Tuition – EFC = Financial need.
Now, let’s say Hannah receives a Financial Aid Package of $35,000 annually meaning everything it covers everything outside of her EFC. She applies to various scholarships and wins $10,000 annually in private scholarships. This means Hannah must pay the remaining $5,000/year.
Woohoo! Great news, right? Not so much.
Hannah reports her $10,000 reward to her school (as she is required to do so). Unbeknownst to Hannah, her University practices scholarship displacement and the University reduces her Financial Aid Package to $25,000 annually, negating the private scholarships she earned.
Original financial aid package – private scholarships = reduced financial aid package aka financial aid displacement
So, do private scholarships reduce a student’s financial need? Yes. They provide more money to a student pursuing education. But, they can also have a nullifying effect as shown with Hannah.
Of course, there are things that Hannah can do to protect herself from Financial Aid Displacement.
First, before enrolling in the school of her choice, Hannah should do her research. According to federal law, every school must share its policy on private scholarships.

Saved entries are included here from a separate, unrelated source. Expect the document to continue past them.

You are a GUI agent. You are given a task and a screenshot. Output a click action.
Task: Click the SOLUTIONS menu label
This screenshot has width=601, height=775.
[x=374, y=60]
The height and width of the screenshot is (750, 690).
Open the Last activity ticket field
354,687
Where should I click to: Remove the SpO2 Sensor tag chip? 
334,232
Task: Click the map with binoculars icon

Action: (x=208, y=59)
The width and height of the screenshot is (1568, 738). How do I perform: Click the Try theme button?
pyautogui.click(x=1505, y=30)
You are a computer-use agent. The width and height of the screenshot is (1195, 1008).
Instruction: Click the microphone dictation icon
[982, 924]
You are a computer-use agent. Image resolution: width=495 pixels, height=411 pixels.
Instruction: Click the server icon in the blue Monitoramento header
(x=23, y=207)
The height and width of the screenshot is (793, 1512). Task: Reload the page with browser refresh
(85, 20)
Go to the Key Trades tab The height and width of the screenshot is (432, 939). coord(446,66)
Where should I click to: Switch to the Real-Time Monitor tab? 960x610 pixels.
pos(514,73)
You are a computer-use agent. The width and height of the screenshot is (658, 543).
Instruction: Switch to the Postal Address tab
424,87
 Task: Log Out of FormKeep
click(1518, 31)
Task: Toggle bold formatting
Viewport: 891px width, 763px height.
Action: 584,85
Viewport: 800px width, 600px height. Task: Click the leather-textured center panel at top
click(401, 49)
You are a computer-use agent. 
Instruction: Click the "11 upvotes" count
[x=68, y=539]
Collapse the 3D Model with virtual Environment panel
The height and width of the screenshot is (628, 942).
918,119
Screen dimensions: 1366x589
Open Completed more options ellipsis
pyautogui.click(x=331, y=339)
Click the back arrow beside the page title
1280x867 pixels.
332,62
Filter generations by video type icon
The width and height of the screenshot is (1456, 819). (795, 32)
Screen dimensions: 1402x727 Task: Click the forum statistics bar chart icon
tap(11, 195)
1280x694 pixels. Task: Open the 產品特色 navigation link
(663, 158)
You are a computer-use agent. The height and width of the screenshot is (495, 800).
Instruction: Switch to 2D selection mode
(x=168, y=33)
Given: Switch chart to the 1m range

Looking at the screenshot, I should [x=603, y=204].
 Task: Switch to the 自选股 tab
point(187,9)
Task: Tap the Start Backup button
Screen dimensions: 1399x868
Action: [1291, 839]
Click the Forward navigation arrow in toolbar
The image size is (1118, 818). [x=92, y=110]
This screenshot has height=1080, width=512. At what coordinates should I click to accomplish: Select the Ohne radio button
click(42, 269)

So, before she commits, Hannah knows exactly what she is getting herself into.
Secondly, Hannah should talk with her scholarship provider. If she decided on a school that practices displacement, her scholarship provider might allow her to defer her award for a semester, a year, or even after graduation so she can apply it to her student loan payments.
Lastly, Hannah should reach out to her representatives to champion change. In 2017, Maryland became the first state to ban displacement by public colleges. Now, the only way Maryland public colleges can reduce a Financial Aid Package is if a student’s aid exceeds the cost of college or with permission from the scholarship provider.
Luckily, opportunities for private scholarships that reduce the need for any other funding are becoming more widely available. This is where we at Kaleidoscope come in. It is our belief that scholarship and grant dollars, smartly deployed and accessible, are the answer to the high cost of college.
If you are currently a scholarship provider or interested in funding the education of the next generation of leaders, we would love to chat. Our industry-leading product and services can streamline your programs so that you can navigate the issues of displacement, and provide more awards to more applicants..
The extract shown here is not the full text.